**What you should do:** Count the lines in the material below that contain the word "Task", and reply with only the number.

Records for locating described items
====

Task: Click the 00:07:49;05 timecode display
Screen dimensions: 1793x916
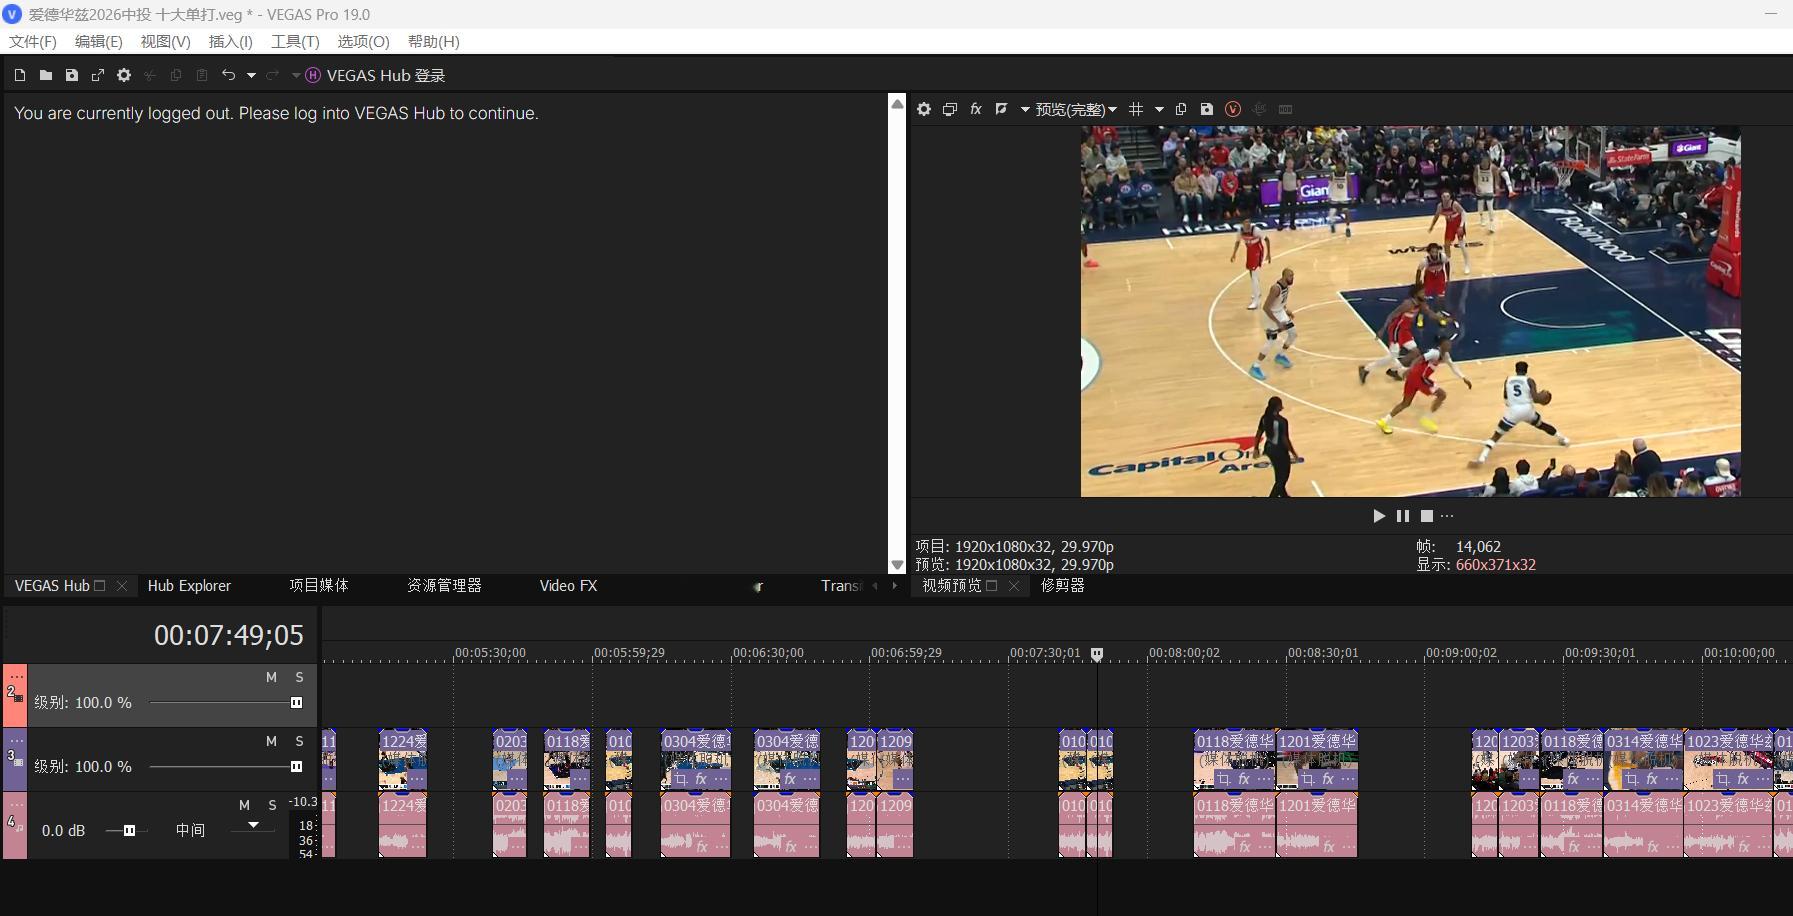Action: tap(228, 635)
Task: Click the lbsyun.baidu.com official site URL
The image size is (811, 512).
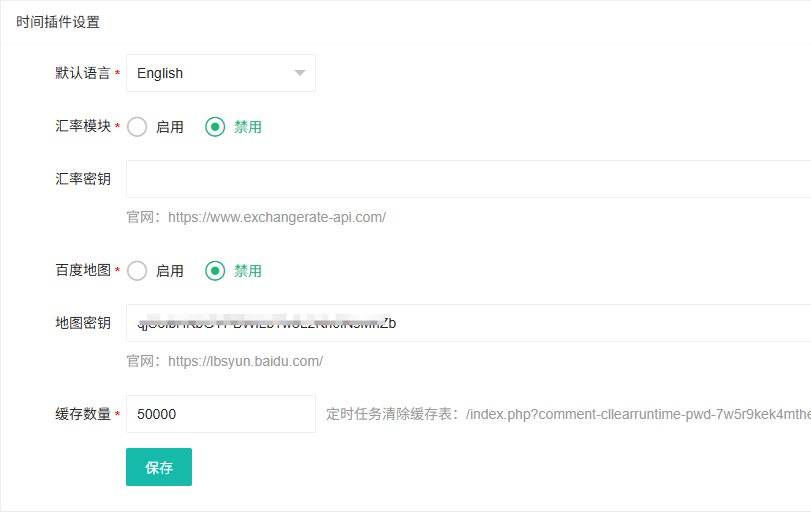Action: (x=245, y=361)
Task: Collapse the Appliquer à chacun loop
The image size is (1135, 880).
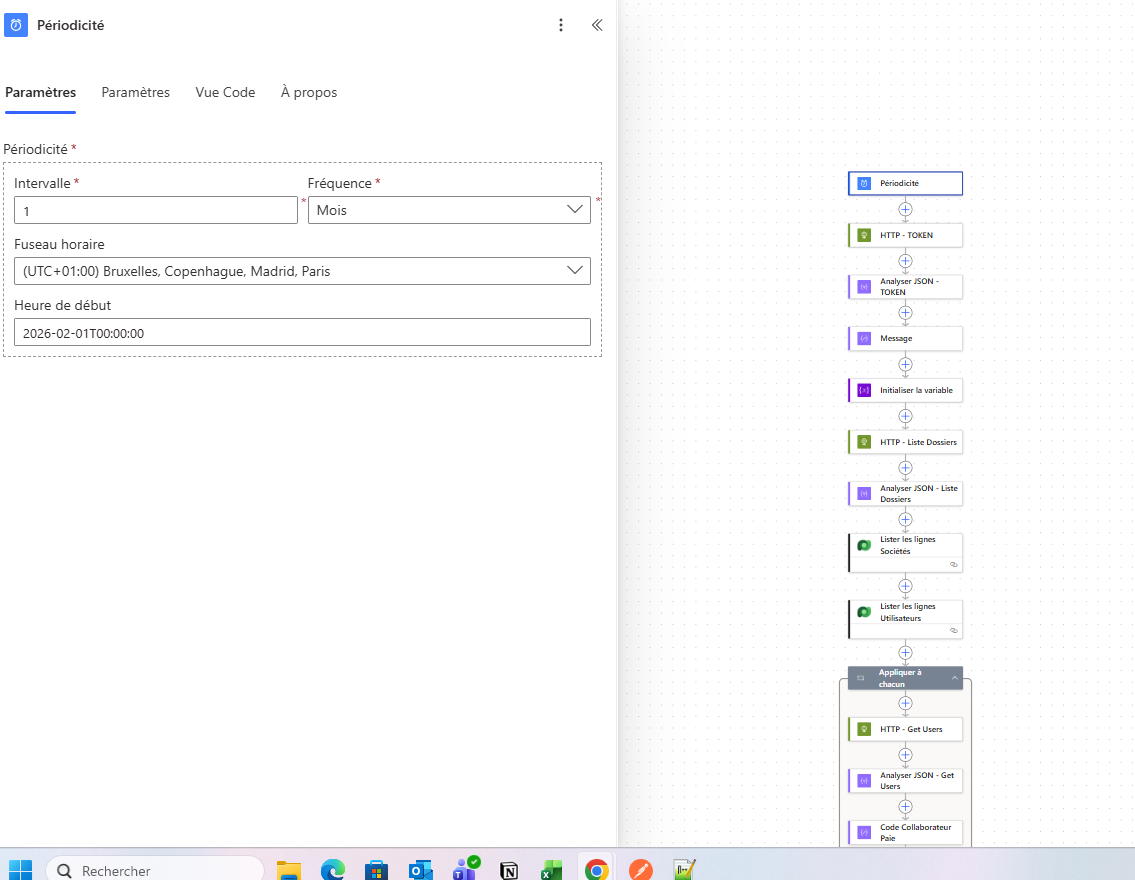Action: click(x=955, y=679)
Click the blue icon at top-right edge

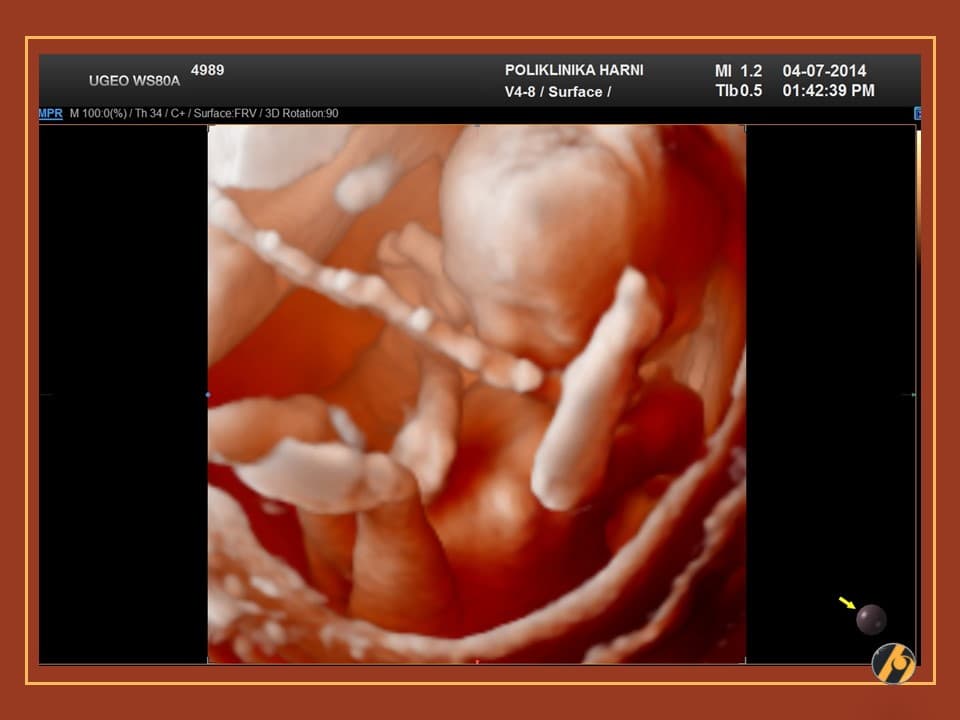(917, 114)
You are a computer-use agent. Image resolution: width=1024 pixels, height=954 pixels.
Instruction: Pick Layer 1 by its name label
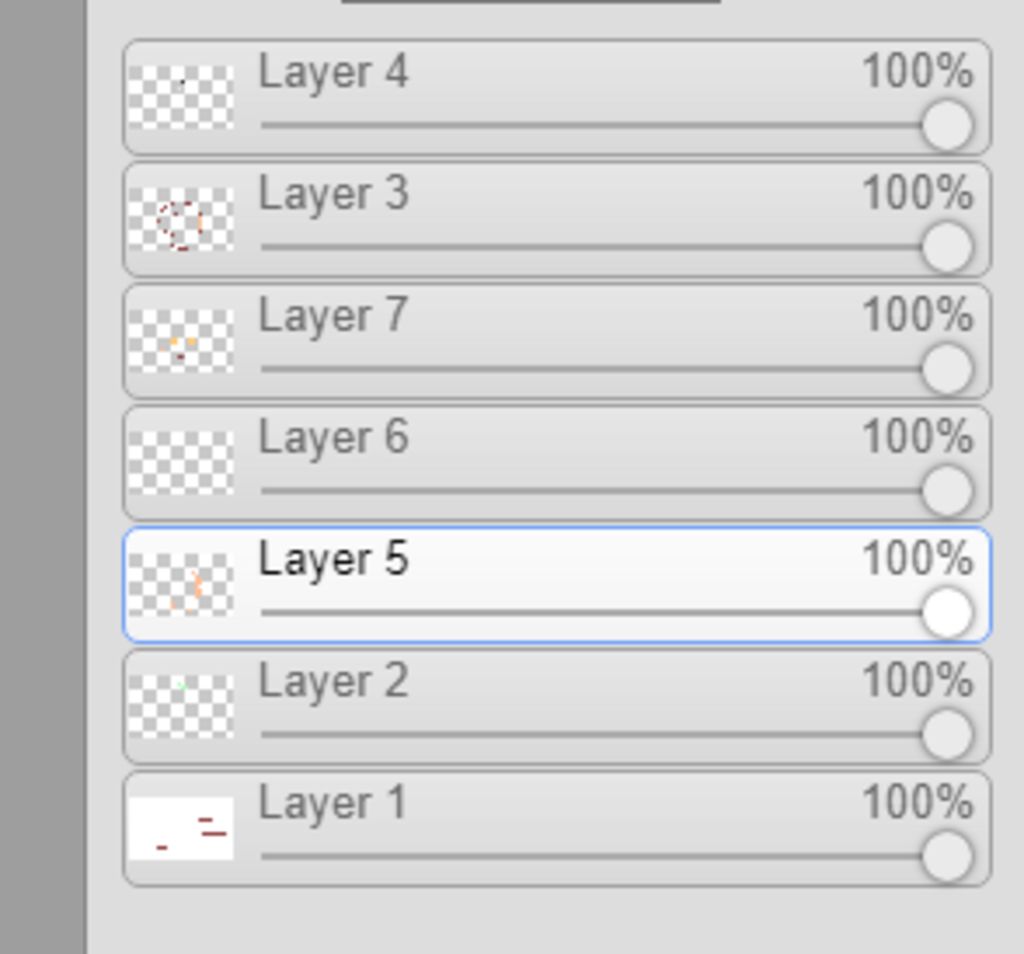point(333,804)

====

**Result of the exercise:** 3